The expectation is that the HBE will make it simpler for companies to offer health insurance benefits to employees. In the traditional market, the complicated decision of choosing health benefits from a wide range of options falls to the human resources department. “The exchange will take some of the complication away by offering fewer, standardized benefit packages. You may be able to choose between chocolate, strawberry and vanilla, but not all 37 flavors,” Ricketts says.
One benefit already excluded from Virginia’s exchange is abortion services. In April, McDonnell amended a bill passed by General Assembly to ban private insurers participating in the exchange from covering abortions. The original bill allowed the state begin to setting up the exchange. The legislature upheld McDonnell’s amendment.
A new payment model
Meanwhile insurers are branching out into different kinds of payment arrangements. In March, Roanoke-based Carilion Clinic and Connecticut-based health insurer Aetna announced plans to collaborate in an accountable-care organization (ACO), a new payment model in which Carilion Clinic would be rewarded financially for the outcomes — or results — of a collective patient pool. ACOs, mentioned in the health care law, represent a shift in the way health care is paid for in this country. Rather than paying fees for every service provided, an ACO requires coordination among doctors, hospitals and insurers to provide cost-effective and appropriate care.

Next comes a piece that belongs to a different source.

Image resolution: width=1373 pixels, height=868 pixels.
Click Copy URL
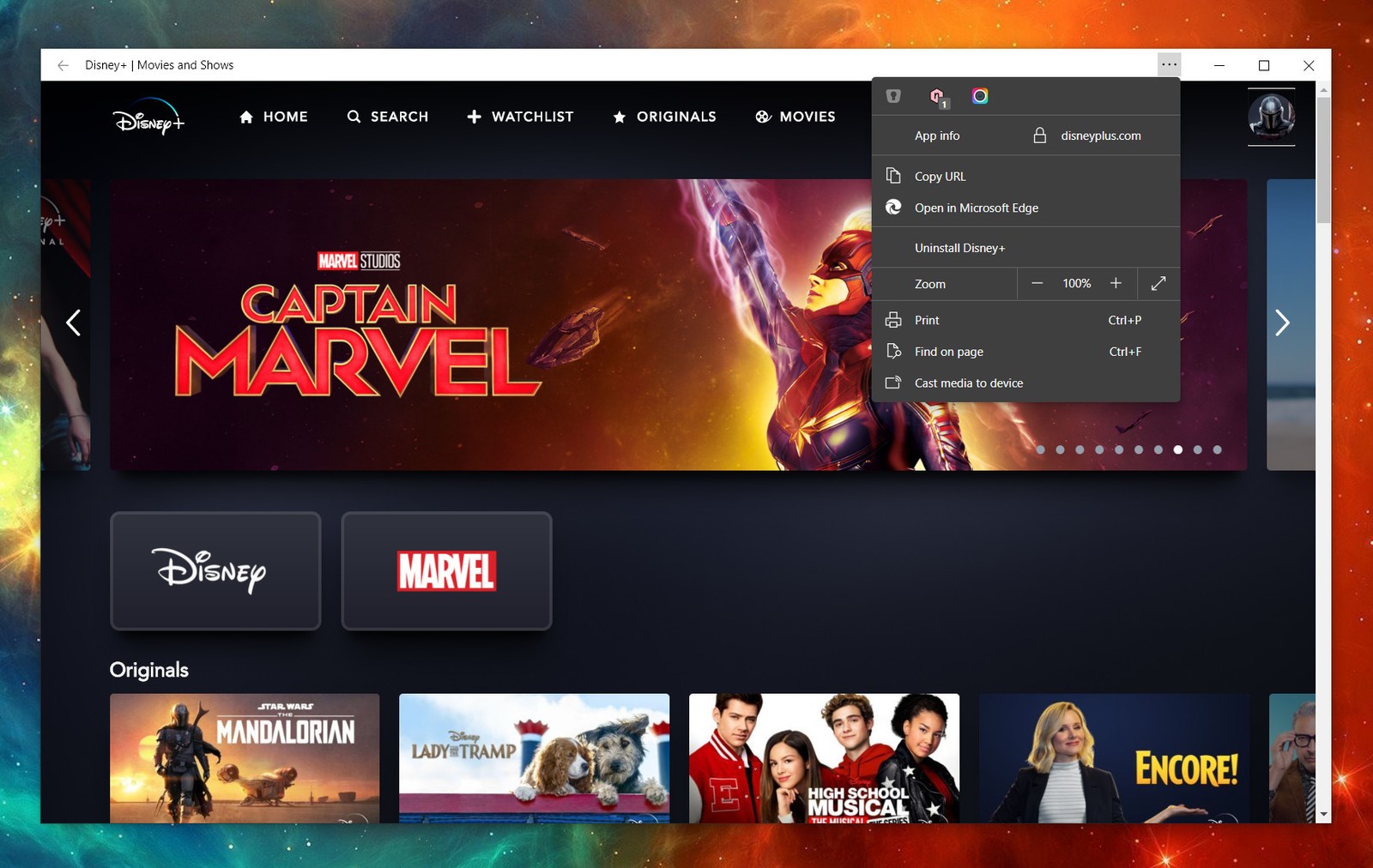click(940, 176)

Carilion Clinic began laying the groundwork for this in 2006 when it adopted the integrated clinic model, instead of being a network of hospitals. Carilion has invested more than $100 million in an electronic medical records system to coordinate patient care and communication throughout its system of more than 600 physicians and eight nonprofit hospitals. “The collaboration with Aetna is one part of this continuing effort toward ever more accountable care,” says Dr. R. Wayne Gandee, Carilion’s chief medical officer. “With this collaboration, we now have the opportunity to have a role in designing health-care delivery vehicles for patients.” He notes that Carilion employees will be switching to an Aetna plan shortly. Carilion and Aetna also hope to have some kind of co-branded health plan, at least for the expanded pool of Medicaid patients, later this year.
Ultimately, it may not be the HBE that most affects larger employers but other portions of the health-care law, such as ACOs and underwriting changes that take effect in 2014. Those changes state that insurers cannot charge higher premiums for patients with serious medical conditions. “That sounds great, but the flip side is that we’re going to have to charge everyone more,” says Anthem’s Ricketts. “Small employers with primarily young, healthy people may see significant increases when they have to go with that average.”
The big question now is what the essential benefit will look like — in other words, what package of health-care services will be offered through the exchange. Until that’s identified, it’s not possible for participating insurers to attach any real cost figures, says VAHP’s Gray. Will the General Assembly and lobbying groups be able to resist requests to add benefits to the basic package? Just as important, will the benefits be robust enough to attract people, especially as the state can opt in 2017 to make the HBE available to larger employers? As Gray says, “If we build it, will they come?” It will be a difficult balance, he says. “You can’t build it too modestly if you want to attract more people. But if you build it too grandly, it’s going to cost a lot more.”